Rui Nabeiro discursa no edifício da Câmara Municipal de Campo Maior, na Praça da República, nos anos 70, numa das cinco vezes em que foi autarca.
Afinal, não era comum os filhos da terra chegarem perto dos governantes de escala nacional, e ele conseguiu-o, ainda antes do 25 de Abril. “Foi através de um advogado de Lisboa, com ligação a um importador de cafés que trabalhava com ele. O nome veio à baila, com boas referências, e pronto, foi nomeado presidente da Câmara”, conta o deputado.
Os litígios não tardaram: “A malta da região não o reconhecia como alguém que pudesse exercer poder, porque vinha de baixo. Ele, aliás, ainda se preocupava com isso nos dias de hoje, porque a malta que pensava assim na altura, ainda pensa o mesmo, não mudou. A classe social dele, como costumava dizer, causava alguma comichão.”

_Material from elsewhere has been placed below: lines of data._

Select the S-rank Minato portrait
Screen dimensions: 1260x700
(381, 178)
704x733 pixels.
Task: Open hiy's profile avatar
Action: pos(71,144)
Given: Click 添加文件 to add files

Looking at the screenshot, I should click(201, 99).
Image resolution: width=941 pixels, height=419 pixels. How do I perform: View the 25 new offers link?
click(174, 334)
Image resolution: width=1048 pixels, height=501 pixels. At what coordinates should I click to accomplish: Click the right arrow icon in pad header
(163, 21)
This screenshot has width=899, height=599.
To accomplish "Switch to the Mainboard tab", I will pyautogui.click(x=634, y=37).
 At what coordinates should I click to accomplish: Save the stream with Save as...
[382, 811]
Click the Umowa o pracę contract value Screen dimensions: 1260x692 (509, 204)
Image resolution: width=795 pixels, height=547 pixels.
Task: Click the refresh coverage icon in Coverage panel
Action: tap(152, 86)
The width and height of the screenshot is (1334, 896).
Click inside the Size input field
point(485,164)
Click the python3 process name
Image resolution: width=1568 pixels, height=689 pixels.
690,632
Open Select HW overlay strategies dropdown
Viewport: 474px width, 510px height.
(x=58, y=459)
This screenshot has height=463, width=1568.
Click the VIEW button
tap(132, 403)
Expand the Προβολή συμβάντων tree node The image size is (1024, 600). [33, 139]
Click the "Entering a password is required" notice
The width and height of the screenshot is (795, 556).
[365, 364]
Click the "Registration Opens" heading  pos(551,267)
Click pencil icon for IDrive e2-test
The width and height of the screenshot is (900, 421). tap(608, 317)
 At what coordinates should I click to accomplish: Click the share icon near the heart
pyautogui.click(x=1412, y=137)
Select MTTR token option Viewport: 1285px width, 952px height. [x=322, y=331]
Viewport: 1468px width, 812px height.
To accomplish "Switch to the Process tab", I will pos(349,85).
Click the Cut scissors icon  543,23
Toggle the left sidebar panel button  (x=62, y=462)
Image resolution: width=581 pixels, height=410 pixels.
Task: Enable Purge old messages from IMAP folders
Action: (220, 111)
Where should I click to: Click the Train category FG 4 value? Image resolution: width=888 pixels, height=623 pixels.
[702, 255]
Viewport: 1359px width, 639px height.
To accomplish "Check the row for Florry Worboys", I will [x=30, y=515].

Acima de tudo, a justiça social
É verdade que vinha de baixo, mas descendia de grandes empreendedores. Com o pai e o tio, que arriscaram – com sucesso – no negócio dos cafés, era ele miúdo, tinha aprendido duas lições valiosas: o poder da ambição e do trabalho e a importância de saber rodear-se de gente competente e justa.
“Adorava encontrar boas pessoas, com bons valores, fossem de que quadrante político fossem. Por outro lado, detestava a crítica pela crítica. Quando não estava de acordo, dizia, mas era naturalmente delicado, tinha capacidade para perdoar os erros dos outros. Por isso, nunca ofendia ou magoava alguém; era sempre construtivo a dar a sua opinião”, recorda, ainda, Pinheiro, sublinhando que a justiça social foi sempre o cavalo de batalha de Nabeiro.
A amizade com Mário Soares remonta aos anos de pós-revolução e manteve-se até à morte do fundador do PS, em 2017.
“Como empresário, foi dos primeiros a valorizar as profissões do saber-fazer, a tornar mais confortável o nível de vida dos que ficavam no campo, dando mais hipóteses às novas gerações”, aponta o deputado. E o amigo António Cachola, que já com ele privava nos anos 80, acrescenta: “Como autarca, ia recebendo as pessoas. Depois, o seu lado empreendedor resolvia os problemas. A habitação e a proteção de rendimentos eram prioridade. Arranjava empregos e dava apoios, por exemplo, para a educação.”
Certo é que Rui Nabeiro sempre foi um político, mesmo não exercendo, como garante Ricardo Pinheiro: “Geria a vida e a empresa como um autarca deve tratar o seu município, focado numa conquista diária, aprofundando os laços com o cliente… ou com o povo. Foi assim até ao fim da vida, tinha aquele bichinho.”